Functional activation by central monoamines of human dopamine D 4 receptor polymorphic variants coupled to GIRK channels in Xenopus oocytes

Abstract

We studied the functional activation of different polymorphic variants of the human dopamine D 4 receptors by the three major central monoamines, dopamine, noradrenaline and serotonin. Dopamine D 4 receptors carrying two (D4.2), four (D4.4) or seven (D4.7) repeats within the third intracellular domain were co-expressed with G protein-regulated inwardly rectifying potassium channels (GIRK1) in frog oocytes. All the dopamine D 4 receptor variants coupled to oocyte G i/o proteins and modulated co-expressed GIRK1 channels. Monoamine-induced responses were detected as increases in voltage-clamp recorded GIRK1 currents. Dopamine, noradrenaline as well as serotonin stimulated dopamine D 4 receptors. Dose-response analysis showed that dopamine and noradrenaline are full agonists whereas serotonin acted as partial agonist.
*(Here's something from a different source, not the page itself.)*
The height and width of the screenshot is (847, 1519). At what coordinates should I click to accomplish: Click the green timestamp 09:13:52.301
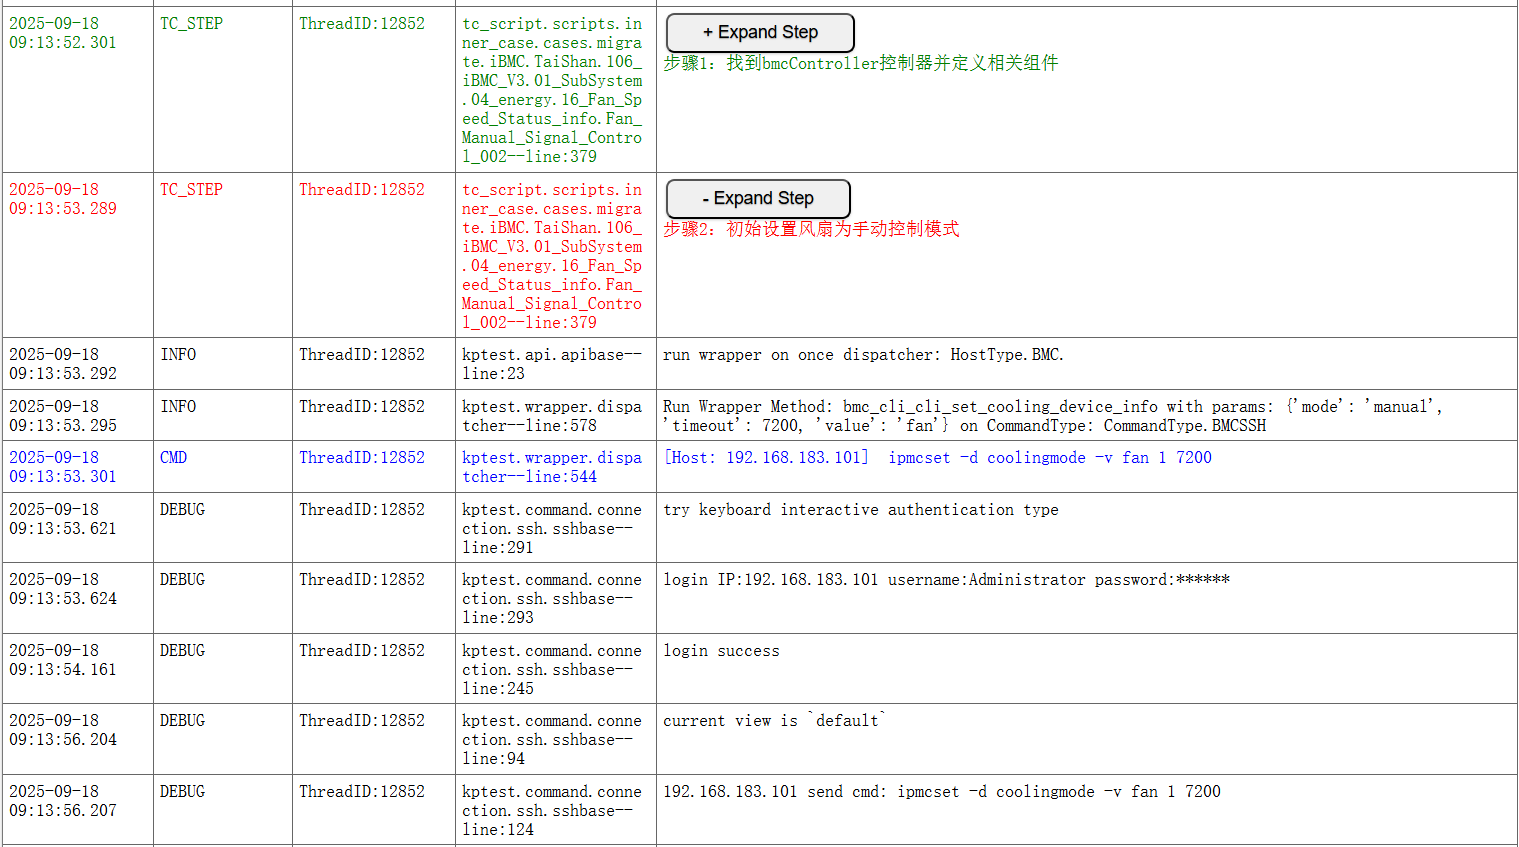point(62,33)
Dopamine was 5-fold more potent on D4.2 and D4.7 (EC 50 = 1 nM) than on D4.4 (EC 50 = 5 nM) suggesting that the actions of dopamine and therapeutic drugs on dopamine D 4 receptors might vary among individuals depending on their repertoire of expressed alleles. In contrast, noradrenaline and serotonin did not discriminate among dopamine D 4 receptor variants (EC 50 NA = 50 nM, EC 50 5-HT = 1.5 μM). All monoamine effects were blocked by the specific dopaminergic D 4 antagonist (S)-(−)-4-[4-[2-(Isochroman-1-yl)ethyl]piperazin-1-yl]benzenesulfonamide (PNU101387). Sequence analyses of dopamine D 4 receptors and related monoamine receptors revealed that dopamine D 4 receptors have most aminoacidic residues necessary for binding of dopamine, noradrenaline and serotonin. Our data indicate that dopamine D 4 receptors can be pharmacologically stimulated by any the three major central monoamines.